In a report titled ‘Green Card Cap Legislation Remains Blocked Despite H-1B Deal,’ Bloomberg Law noted July 5 that a deal between two Republican senators was expected to clear a roadblock that for years has stalled legislation to eliminate per-country caps on employment-based green cards, which has not taken place. Also, a previous sponsor of the measure torpedoed it.
It another report July 10, Bloomberg said the future of the bill in the Senate is uncertain, with opposition already forming.
It said Sen. Mike Lee (R-Utah) recently teamed up with Sen. Charles Grassley (R-Iowa) to include in the legislation provisions related to oversight and enforcement of the H-1B specialty occupation visa program. Grassley, who’s pursued H-1B changes for years, has been a key figure in blocking the bill’s passage.
“But it was Sen. Rand Paul (R-Ky.) who blocked the Fairness for High-Skilled Immigrants Act (S. 386) when Lee tried to bring it to the floor late last week,” the Bloomberg Law report said, adding that Paul, who co-sponsored the bill in the prior Congress, said he had “offered a modest compromise amendment” and that “better dialogue” was needed before a floor vote.
The amendment would create a visa carve-out for nurses, who its advocates say would be shut out of green cards , if S. 386 were to pass in its current form.
According to JDSupra.com legal news, though the Senate measure has bipartisan support, its prospects for passage, and the prospect of ultimately reconciling the House and Senate bills in a conference committee, remain uncertain.
Bloomberg noted that despite its bipartisan appeal, the bill is opposed by groups that advocate for lower immigration levels, such as the Federation for American Immigration Reform and the Center for Immigration Studies.
“We do very much hope that Sen. Paul stops blocking this bipartisan legislation as he is the only senator holding it up,” a spokesman for Sen. Mike Lee (R-Utah), who is the sponsor of the Senate bill that is identical to the House-approved one, was quoted as saying by in Sojourners.net.
“Unfortunately, his bill does not have bipartisan support and has no future.” the July 29 report in Sojourners.net said quoting the spokesman.
According to Bloomberg Law, S. 386 has 34 co-sponsors, representing both sides of the aisle. The House version, H.R. 1044 easily cleared the two-thirds threshold needed to pass the bill.

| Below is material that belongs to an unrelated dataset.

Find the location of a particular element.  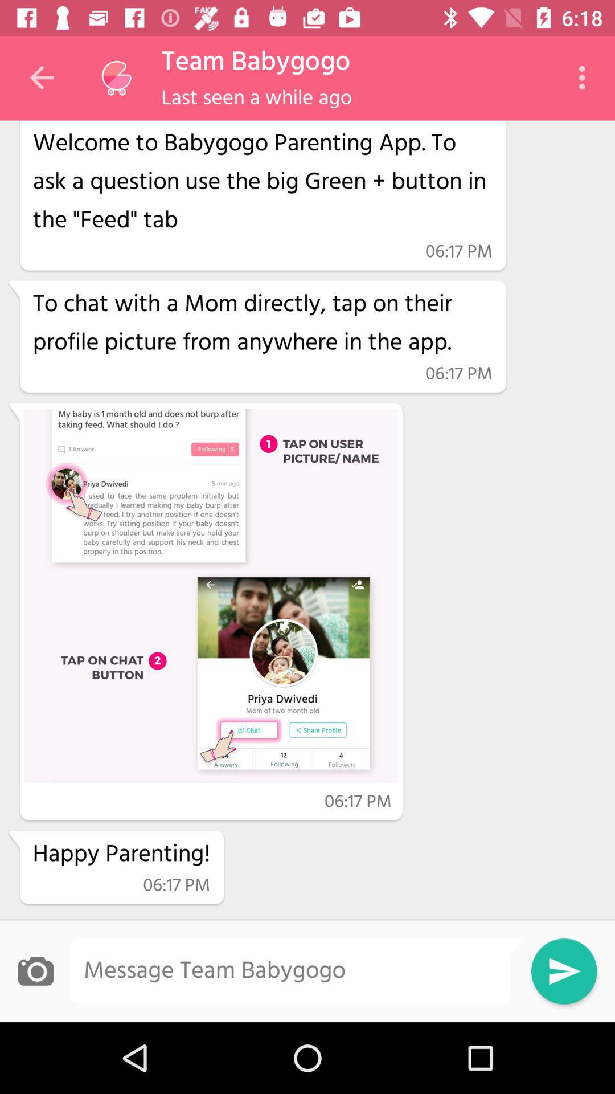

Its chief sponsor, House Judiciary Immigration and Citizenship Subcommittee Chairman Zoe Lofgren (D-Calif.), last month asked to put the bill on the Consensus Calendar, which would require it to be considered on the floor without going through committee. The House bill doesn’t contain any H-1B language.
The difficulty of its passage is not just due to the uncertainty in the Senate.
Politico.com in a report said that former White House senior adviser Stephen Miller has maintained a “singular obsession” with the public charge rule that would allow the Department of Homeland Security to bar legal immigrants from obtaining green cards if they receive certain government benefits. Miller reportedly had sent a series of emails to top immigration officials pressing them to limit green cards. It said in the emails Miller has pressured the Department of Homeland Security to move faster on regulations to limit immigration.
According to National Law review, the Office of Management and Budget has posted the conclusion of DHS/USCIS Public Charge Rule review.
It said August 1, the Department of Justice awaits conclusion of OMB review of the rule as to certain matters under its jurisdiction, “but today’s action moves DHS closer to issuance of a final Public Charge rule.”
According to news reports, including in Huffpost.com, the rule, whose public benefits change would not be applied retroactively, would still have disastrous results, according to multiple studies and experts, even for those who aren’t directly affected.
Jessica Vaughan, director of policy studies for CIS , told Bloomberg Law she thinks it’s a bad idea to scrap the per-country caps, at least independently of a major overhaul of the entire system.
“It will reward this dysfunctional employment visa system, but also cut off the opportunity for green cards to people from the rest of the world, who tend to be more uniquely qualified than the folks who are waiting after having been contract H-1B workers.”